8÷2(2+2)
=?
この答えが、1と16に分かれて、「ネットまっぷたつ」になったらしい。
あとで調べると、この手の問題は定期的にネットをにぎわせるようだが、私は寡聞にして先日、はじめて遭遇した。
で、この問題の答えだが、私は最初、16と思った。
それからすこし考えて、やっぱり1か、と考えを変えた。
最初の考えは、こうだ。
「カッコを先に計算する」、朴訥にそう信じ、あとは「足し引きより優先されるかけ割り」を「左から順に」処理した。
8÷2×4=16
一方、1になるためには、先に2(2+2)を処理し、最後に8を割る。
8÷8=1
で、自分なりの結論を出してから、ネットの趨勢に目を転じた。
すると、どうも1が優勢らしい。
よく考えてよかった、自分は多数派だ、と安心したが、16の気持ちもわかる。
直観では16だったからだ。
1になるためには、8÷2aと考える、という指摘がわかりやすい。
しかし、それらの主張を読めば読むほど、16のほうが正しいような気がしてきた。
1が優勢にもかかわらず、16のような気がしてきたのだ。
劣勢の側に立ちたい、という私の性格も反映していたかもしれない。
私のなかでは、2(2+2)の部分の取り扱いが焦点になっていた。
ここを2aと考える人は、その項を先にやるだろう。
この部分を、私は2×(2+2)と考えた。
×は、書いても書かなくても、式としては同じだ。
それをあえて書き足したほうが、わかりやすいと判断した。
補助線のようなものだ。
カッコの前の×は「省略できる」とは教わった気がするが、省略しない場合は「意味が異なる」と教わった覚えはない。
こうなると、答えは16に近づく。
さて、正解にいく前に、気になったこと。
「ネットまっぷたつ」の議論を見ていて、いくつか引っかかった書き込みだ。
自分は1だと思う。
自分は16だと思う。
両方の主張があるのはいいのだが、どうも1の側の人間に、16と考えてるやつバカじゃね? 義務教育からやり直せよ、という攻撃的な言動が散見されたのだ。

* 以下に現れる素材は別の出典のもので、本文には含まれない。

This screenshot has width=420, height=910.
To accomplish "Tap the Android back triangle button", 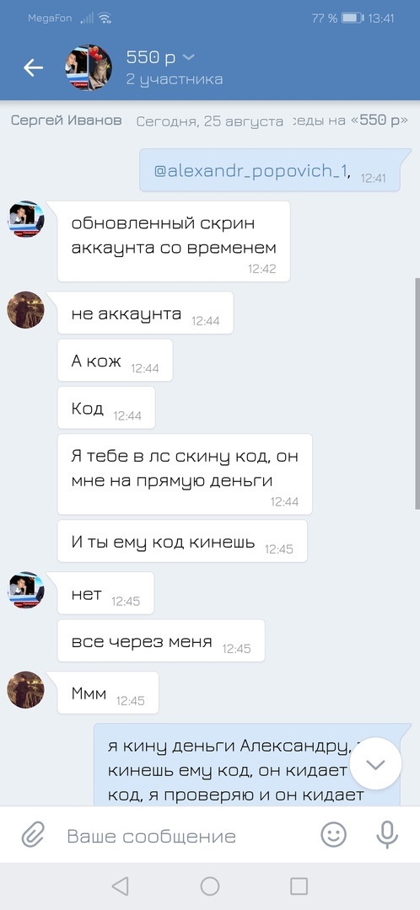I will click(x=120, y=886).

じっさい1が優勢だったので、その流れに埋もれてはいたが……。
当初16という意見だった私は、内心忸怩たる思いだった。
数分前の自分を、ひどく否定されているわけだから。
とはいえ結論は1だったので一応、その時点では同じ意見を共有する仲間だ。
16を攻撃している彼らを見ていて、仲間になりたくない、という思いが募っていく。
お待たせした。
以下、数学者の結論だ。
「1と16、どちらも正解」
ぽかーんとした。
この結論には、正直、納得がいかない。
数学(というよりも算数だが)とは、もっとはっきり、きっぱりしたものじゃないのか?
ルールをちゃんと決めて、唯一の正解を求める学問だからこそ、尊敬に値する。
しかし、イギリスのえらい数学の先生がそういう結論らしいので、われわれはそれを受け入れるしかない。
残念だが、それ以外の選択肢がないのだ。
私は理系の考え方に、強いシンパシーを覚える。
やっていることは文系でも、理系の思考を大事に生きている。
文系とか理系という考え方が、そもそもおかしい、という議論は措こう。
そう思わないこともないが、分けて考えるというのは、たしかに便利なのだ。
両者の、もっとも端的な差異は、やはり「方向性」だろう。
理系は「集中」し、文系は「離散」する。
数学は、強い統一性を持っている。
イギリスだろうがカンボジアだろうが月面だろうが、いかなる命題も、それを退けると全体系が覆されるような否定は、概念的にシールドされている。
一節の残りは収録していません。